By Shihar Aneez and Ranga Sirilal
COLOMBO, July 25 (Reuters) - Sri Lanka has ordered the
return of 213 containers of waste from Britain after finding,
plastic and biological waste including suspected human body
parts in the shipments, government officials said on Thursday.
Sri Lanka is the latest in a string of Asian countries to
reject shipments of waste from Western countries after China
banned such imports, disrupting the global flow of millions of
tonnes of waste each year.
"There is an investigation going on and we've also informed
the importers to re-export immediately to the first port it was
exported from," said Sri Lanka Customs spokesman Sunil Jayaratne
told Reuters.
"The UK has violated the Basel Convention," he said,
referring to a U.N. treaty on the trade of plastic waste.

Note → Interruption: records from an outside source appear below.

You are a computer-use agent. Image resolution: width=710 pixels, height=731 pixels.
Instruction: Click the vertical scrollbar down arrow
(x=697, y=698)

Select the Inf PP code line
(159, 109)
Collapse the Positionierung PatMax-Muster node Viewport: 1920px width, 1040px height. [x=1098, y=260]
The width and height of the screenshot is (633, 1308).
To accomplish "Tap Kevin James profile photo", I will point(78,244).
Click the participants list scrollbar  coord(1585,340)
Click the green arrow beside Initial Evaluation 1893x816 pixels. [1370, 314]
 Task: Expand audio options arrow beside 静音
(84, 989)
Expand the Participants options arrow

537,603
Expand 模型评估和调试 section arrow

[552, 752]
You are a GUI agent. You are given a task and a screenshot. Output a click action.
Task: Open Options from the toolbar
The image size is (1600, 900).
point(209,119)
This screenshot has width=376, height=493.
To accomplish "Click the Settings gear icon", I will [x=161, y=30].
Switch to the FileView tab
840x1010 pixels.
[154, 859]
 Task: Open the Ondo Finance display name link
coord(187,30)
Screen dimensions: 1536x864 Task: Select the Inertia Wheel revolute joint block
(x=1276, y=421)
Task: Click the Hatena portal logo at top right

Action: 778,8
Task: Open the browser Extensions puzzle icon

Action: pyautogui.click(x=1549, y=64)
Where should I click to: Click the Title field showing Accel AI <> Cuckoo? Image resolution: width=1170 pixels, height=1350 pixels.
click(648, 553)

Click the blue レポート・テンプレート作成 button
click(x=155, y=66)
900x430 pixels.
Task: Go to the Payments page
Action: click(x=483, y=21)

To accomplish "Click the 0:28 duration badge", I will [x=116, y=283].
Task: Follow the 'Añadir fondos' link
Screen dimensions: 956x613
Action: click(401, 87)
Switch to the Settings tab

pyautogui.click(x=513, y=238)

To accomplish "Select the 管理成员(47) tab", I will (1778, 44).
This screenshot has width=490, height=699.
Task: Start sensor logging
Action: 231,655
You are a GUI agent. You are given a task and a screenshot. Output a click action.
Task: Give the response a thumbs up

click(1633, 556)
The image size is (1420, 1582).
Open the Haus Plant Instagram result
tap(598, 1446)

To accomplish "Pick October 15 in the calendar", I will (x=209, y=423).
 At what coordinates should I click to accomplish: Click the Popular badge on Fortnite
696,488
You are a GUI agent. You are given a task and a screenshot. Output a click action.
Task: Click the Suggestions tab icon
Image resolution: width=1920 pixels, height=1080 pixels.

Over the last two months, the Philippines, Indonesia and
Malaysia have all ordered the return of waste shipments to
Canada, the United States, Japan, France, Australia and other
countries.
About 180 countries reached a deal in May to amend the Basel
Convention to make global trade in plastic waste more
transparent and better regulated, while also ensuring that its
management is safer for human health and the environment.
The United States, the world's top exporter of plastic
waste, has not ratified the 30-year-old pact.